作業内容 => 「The height and」を含む行から「center [376, 23].」を含む行までを、「height and width」を「width and height」に置き換え、ほかは変えずに書き直してください。

── 提供資料

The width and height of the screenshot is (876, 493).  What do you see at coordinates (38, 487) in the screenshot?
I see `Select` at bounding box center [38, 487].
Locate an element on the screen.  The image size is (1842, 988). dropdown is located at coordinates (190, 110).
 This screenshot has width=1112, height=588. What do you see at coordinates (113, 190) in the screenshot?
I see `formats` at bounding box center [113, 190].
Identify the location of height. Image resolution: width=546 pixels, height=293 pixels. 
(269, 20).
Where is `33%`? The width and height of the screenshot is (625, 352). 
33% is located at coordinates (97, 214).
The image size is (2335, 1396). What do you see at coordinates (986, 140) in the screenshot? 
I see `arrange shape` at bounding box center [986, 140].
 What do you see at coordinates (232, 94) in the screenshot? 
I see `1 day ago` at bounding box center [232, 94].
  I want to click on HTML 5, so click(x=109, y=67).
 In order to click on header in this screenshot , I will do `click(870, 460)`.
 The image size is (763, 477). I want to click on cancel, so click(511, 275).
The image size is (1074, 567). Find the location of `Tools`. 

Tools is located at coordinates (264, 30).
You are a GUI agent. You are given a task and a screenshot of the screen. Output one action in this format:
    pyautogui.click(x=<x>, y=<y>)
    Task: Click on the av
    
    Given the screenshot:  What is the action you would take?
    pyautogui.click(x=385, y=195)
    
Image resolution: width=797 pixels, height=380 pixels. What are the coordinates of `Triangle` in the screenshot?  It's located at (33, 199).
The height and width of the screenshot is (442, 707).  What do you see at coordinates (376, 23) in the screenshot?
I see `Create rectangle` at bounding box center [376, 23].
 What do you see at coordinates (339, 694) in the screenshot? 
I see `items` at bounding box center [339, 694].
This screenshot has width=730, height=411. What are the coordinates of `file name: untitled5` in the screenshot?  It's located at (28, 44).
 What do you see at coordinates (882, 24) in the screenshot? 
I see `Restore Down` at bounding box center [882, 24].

────

解答 =>
The width and height of the screenshot is (442, 707).  What do you see at coordinates (376, 23) in the screenshot?
I see `Create rectangle` at bounding box center [376, 23].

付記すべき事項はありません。